Running object detection models with Intel DevCloud for the Edge
As demand for compute at the edge continues to increase, developers face a variety of challenges in implementing AI and computer vision solutions. This article explains how Intel DevCloud for the Edge, a remote development environment, can be used to address these challenges and explains how you can run your own object detection model remotely.
Intel DevCloud for the Edge enables users to develop, prototype, benchmark, and test AI inference applications on a broad range of Intel hardware, including CPUs, iGPUs, FPGAs, and VPUs. DevCloud for the Edge uses a Jupyter Notebook interface and comes pre-installed with the latest versions of the Intel Distribution of OpenVINO Toolkit, which is necessary for optimization and heterogenous distribution. All supporting devices are configured for optimal performance and ready for inference execution.
Challenges addressed by DevCloud for the Edge include:
- Hardware choice paralysis: Developers can run AI applications remotely on a wide range of hardware to determine which is best for their solution based on factors such as inference execution time, power consumption, and cost.

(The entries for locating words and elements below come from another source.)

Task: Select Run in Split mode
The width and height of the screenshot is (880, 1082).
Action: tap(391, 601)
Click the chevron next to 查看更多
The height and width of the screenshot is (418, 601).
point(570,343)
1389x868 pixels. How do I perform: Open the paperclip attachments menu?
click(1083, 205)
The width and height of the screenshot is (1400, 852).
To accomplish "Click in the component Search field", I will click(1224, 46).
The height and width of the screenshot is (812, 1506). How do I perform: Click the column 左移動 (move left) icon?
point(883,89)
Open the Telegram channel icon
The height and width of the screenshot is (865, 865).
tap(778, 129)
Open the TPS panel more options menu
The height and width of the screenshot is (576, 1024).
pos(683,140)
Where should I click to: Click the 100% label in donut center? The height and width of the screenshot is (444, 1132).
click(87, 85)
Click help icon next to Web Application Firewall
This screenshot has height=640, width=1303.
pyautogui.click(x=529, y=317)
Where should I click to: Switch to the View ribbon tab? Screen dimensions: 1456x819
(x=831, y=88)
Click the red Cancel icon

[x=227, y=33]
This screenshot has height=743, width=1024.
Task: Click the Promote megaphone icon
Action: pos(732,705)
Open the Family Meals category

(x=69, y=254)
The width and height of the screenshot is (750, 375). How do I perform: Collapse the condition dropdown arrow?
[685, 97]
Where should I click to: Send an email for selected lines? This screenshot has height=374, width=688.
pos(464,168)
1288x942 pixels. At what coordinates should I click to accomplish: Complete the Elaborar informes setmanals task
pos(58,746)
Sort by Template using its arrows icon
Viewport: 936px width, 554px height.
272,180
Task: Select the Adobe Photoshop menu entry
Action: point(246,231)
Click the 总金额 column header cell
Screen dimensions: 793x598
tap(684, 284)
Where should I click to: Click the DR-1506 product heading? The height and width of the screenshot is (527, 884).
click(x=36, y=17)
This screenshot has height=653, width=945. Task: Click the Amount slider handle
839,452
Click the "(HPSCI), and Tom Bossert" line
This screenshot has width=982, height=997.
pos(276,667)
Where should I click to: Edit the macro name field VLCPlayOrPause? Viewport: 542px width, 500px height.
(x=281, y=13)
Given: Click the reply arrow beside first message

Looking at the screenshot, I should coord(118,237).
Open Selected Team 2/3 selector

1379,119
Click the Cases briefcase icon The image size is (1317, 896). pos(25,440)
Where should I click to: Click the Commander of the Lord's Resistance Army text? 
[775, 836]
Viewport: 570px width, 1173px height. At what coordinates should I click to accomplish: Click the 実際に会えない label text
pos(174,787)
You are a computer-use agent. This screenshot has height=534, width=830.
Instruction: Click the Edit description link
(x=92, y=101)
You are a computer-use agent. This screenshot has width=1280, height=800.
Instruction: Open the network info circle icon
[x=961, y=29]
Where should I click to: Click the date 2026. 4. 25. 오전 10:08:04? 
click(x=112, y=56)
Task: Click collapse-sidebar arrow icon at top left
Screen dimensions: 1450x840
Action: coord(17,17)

- Access to edge hardware: Immediate remote access to the latest Intel hardware.
- Outdated software: Instant access to the latest version of Intel Distribution of OpenVINO toolkit and compatible Edge hardware.
- Access to performance benchmarks: Application-specific performance benchmarks, in an “easy to compare” side by side format.
- Unsure where to start: tutorials and samples to help developers get started
Visit Intel DevCloud for the Edge to learn more or register for free access.
1. Introduction
This tutorial allows the user to dive into what it takes to perform an Object Detection task by using a pre-trained CNN MobileNet-SSD, Intel Distribution of OpenVINO toolkit for inference, and the ability to run inference on Intel’s CPUs, iGPUs, VPUs, and accelerator devices. All software and hardware dependencies are setup so all you have to do is login, load the Jupyter notebook, and follow along. The tutorial not only shows you how to use Intel Distribution of OpenVINO toolkit APIs, but also gives you the flexibility to use your own images or video and pre-trained AI model if the ones used in the tutorial don’t satisfy your use case.
Readers can follow along in their own browser by registering and accessing the Object Detection Tutorial here.
1.1. Prerequisites
A series of files needed to run the application are included on the development server in the Jupyter Notebook environment. You can access these files within the Object Detection Tutorial in the Jupyter Notebook file directory. The tutorial includes the following:
- All files are present and in the following directory structure:
- tutorial_object_detection_ssd.ipynb – This Jupyter Notebook
- mobilenet-ssd/mobilenet-ssd.bin and mobilenet-ssd.xml – The IR files for the inference model created using Model Optimizer
- mobilenet-ssd/labels.txt – Mapping of numerical labels to text strings
- face.jpg – Test image
- car.bmp – Test image
- doc_*.png – Images used in the documentation
- Optional: URL to user’s image or video to run inference on
Note: It is assumed that the server this tutorial is being run on has Jupyter Notebook, the Intel Distribution of OpenVINO toolkit, and other required libraries already installed. If you download or copy to a new server, this tutorial may not run.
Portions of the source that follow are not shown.